[START Data listing]
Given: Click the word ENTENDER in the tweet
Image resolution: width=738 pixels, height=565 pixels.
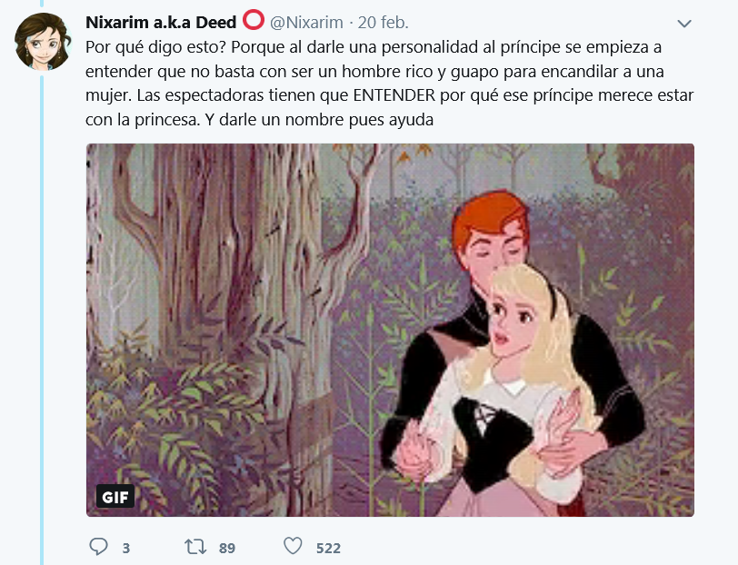Looking at the screenshot, I should pyautogui.click(x=394, y=95).
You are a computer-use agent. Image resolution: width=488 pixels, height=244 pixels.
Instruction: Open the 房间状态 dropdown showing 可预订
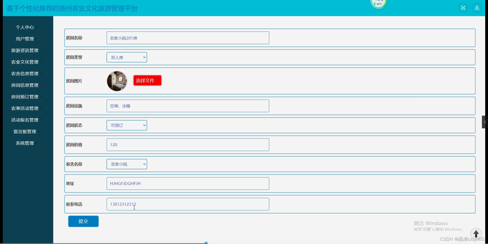pyautogui.click(x=127, y=125)
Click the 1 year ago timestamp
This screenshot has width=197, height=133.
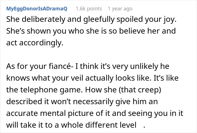click(120, 9)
[END Data listing]
▸ **What to work on**
Please rewrite the listing above with every "Image resolution" changed to "Screen size" and nothing else altered. Omit the pictures.

▸ **Result**
Given: Click the word ENTENDER in the tweet
Screen size: width=738 pixels, height=565 pixels.
Looking at the screenshot, I should pyautogui.click(x=394, y=95).
You are a computer-use agent. Screen size: width=488 pixels, height=244 pixels.
Instruction: Open the 房间状态 dropdown showing 可预订
pyautogui.click(x=127, y=125)
Click the 1 year ago timestamp
This screenshot has width=197, height=133.
click(120, 9)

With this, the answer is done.